El más afectado por el meteoro fue Juan Luis Silis que demostró un pundonor fuera de lo común, al aceptar el riesgo que suponía enfrentarse a un toro en el fango. Pero siendo sinceros el cuarto no se debió de lidiar, era imposible, se omitió acertadamente el segundo tercio para evitar una tragedia y Silis estuvo más que voluntarioso, pero bajo esas condiciones climatológicas hacer el toreo es casi imposible. Faltó temple en su labor es cierto, pero era impensable pedirle mucho en ese diluvio y con aquella muleta empapada que pesaba una tonelada. Pasó fatigas con el acero y escucho un aviso. Al doblar el toro la autoridad anunció acertadamente la suspensión de la corrida, ya que la lluvia no cesaba, y el público asistente ya había abandonado completamente el coso entre sospechas de que algo tiene el cielo contra la Plaza México en el verano.

SAN MARCOS / AYALA, ESCOBEDO, MURILLO, SILIS, ANGELINO y LLAGUNO.

Toros de San Marcos, bien presentados y de buen juego en lo general. El primero de la tarde de nombre “Mirlo” fue premiado con el arrastre lento.

Cuauthemoc Ayala: División de opiniones.

Luis Ignacio Escobedo: Silencio.

Pepe Murillo: Palmas.

Juan Luis Silis: Silencio tras aviso.

Angelino de Arriaga y Juan Pedro Llaguno no pudieron lidiar sus astados por la suspensión del festejo.

Plaza México. Corrida Charro Taurina. 16 de septiembre. Un cuarto de entrada.

Parte medico de Pepe Murillo: El Doctor Jorge Uribe -jefe de los servicios médicos de la Monumental México- y su equipo de médicos han dado a conocer el siguiente parte médico.

“Durante la lidia del tercer toro el matador de toros Pepe Murillo sufrió varias volteretas con datos de politrauma taurino.

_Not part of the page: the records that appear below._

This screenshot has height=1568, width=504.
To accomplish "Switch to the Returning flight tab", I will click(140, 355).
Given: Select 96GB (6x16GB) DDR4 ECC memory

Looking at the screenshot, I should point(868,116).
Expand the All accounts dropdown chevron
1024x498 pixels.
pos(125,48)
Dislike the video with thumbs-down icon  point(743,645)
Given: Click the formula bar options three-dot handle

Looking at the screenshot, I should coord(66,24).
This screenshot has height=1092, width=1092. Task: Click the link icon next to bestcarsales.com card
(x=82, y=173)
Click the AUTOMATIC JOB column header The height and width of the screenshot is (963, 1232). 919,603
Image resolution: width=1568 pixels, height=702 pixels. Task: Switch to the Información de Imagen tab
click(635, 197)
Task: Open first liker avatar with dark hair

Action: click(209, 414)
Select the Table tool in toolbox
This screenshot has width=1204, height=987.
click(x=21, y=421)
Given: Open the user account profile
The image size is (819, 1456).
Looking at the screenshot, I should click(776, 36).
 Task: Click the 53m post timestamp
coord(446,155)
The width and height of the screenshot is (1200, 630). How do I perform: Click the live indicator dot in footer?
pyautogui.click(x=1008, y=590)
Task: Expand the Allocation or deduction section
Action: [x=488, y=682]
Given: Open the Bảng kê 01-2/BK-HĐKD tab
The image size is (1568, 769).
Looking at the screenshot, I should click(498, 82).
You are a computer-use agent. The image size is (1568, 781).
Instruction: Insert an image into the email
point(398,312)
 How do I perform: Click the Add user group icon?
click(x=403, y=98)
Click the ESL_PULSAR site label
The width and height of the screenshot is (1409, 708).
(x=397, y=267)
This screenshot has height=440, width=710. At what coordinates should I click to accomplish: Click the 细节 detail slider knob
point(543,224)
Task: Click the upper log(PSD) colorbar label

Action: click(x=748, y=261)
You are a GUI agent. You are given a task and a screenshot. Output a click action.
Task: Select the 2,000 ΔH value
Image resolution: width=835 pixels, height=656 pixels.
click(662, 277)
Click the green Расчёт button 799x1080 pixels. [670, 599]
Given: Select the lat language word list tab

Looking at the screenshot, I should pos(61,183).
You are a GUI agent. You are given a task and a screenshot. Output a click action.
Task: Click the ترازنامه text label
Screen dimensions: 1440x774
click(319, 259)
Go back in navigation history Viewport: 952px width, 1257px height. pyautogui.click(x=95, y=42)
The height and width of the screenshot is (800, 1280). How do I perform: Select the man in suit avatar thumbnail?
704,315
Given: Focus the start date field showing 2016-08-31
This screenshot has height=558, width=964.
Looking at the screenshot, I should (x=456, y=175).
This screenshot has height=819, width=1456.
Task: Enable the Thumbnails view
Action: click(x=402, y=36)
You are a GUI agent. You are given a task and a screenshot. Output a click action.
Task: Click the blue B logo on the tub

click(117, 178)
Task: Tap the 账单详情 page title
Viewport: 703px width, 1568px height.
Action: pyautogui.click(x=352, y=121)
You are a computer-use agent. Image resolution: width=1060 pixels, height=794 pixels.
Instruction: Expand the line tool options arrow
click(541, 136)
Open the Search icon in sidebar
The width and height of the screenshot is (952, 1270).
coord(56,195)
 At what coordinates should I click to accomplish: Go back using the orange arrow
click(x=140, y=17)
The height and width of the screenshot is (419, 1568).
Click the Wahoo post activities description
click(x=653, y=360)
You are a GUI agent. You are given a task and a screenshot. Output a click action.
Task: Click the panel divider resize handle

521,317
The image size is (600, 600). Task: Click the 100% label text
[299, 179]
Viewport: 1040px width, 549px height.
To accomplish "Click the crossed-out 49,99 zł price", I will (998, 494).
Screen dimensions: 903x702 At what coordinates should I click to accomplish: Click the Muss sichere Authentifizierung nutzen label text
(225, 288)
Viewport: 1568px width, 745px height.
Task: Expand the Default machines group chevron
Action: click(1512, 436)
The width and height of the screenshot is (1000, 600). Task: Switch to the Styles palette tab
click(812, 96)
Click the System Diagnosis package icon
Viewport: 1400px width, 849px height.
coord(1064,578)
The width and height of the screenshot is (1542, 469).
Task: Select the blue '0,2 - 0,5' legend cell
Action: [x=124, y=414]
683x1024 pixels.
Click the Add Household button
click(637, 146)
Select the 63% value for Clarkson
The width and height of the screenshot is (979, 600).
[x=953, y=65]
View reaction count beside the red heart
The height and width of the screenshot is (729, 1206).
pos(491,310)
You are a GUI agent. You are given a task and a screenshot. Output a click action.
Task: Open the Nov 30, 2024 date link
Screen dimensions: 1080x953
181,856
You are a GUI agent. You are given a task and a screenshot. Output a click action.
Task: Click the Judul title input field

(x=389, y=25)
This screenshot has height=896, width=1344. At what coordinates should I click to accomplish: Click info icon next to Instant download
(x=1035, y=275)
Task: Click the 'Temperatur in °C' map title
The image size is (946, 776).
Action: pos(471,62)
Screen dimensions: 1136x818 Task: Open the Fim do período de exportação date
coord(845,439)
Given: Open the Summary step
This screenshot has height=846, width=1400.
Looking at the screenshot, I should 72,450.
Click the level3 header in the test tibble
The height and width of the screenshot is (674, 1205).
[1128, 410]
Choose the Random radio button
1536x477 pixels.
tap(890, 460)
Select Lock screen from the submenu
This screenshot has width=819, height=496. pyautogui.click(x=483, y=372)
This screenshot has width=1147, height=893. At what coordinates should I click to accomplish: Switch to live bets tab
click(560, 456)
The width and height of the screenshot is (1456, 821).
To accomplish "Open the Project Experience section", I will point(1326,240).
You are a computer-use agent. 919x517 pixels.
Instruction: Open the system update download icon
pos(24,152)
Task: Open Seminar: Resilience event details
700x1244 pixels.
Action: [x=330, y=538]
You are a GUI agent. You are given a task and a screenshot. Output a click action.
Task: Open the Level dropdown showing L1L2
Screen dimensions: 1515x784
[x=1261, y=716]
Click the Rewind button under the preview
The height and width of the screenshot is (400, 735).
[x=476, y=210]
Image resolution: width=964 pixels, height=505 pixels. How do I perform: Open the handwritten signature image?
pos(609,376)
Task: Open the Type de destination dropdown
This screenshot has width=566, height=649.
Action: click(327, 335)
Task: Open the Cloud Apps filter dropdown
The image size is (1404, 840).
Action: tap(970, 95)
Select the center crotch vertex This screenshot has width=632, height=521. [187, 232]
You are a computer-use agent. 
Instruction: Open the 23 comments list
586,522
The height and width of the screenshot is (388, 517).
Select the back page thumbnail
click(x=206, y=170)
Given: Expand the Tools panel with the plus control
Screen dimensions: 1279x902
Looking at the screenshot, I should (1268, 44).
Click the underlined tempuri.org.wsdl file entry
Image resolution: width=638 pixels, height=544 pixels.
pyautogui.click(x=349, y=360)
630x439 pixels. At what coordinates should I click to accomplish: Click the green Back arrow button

Cornada en cara anterior tercio medio de muslo derecho con orificio de entrada de 8 cm en forma irregular con trayectoria  ascendente hacia región inguinal  de aproximadamente 10 a 12 cm muy contaminada y una segunda y tercera trayectoria hacia afuera y abajo. Aseo mecánico abundante periorificial. Resección y regularización de bordes necrosados, ampliación  y conversión de herida traumatica a herida quirúrgica.

Se realiza ampliación de la herida para  exploración de la primera trayectoria  ascendente de aproximadamente de 12 a 14 cm encontrando lesión de vasto externo y recto anterior y vasto medio, segunda  trayectoria hacia abajo  de aproximadamente 10 cm y tercera  trayectoria de aproximadamente 8 cm en forma de abanico con lesión de vasto externo.”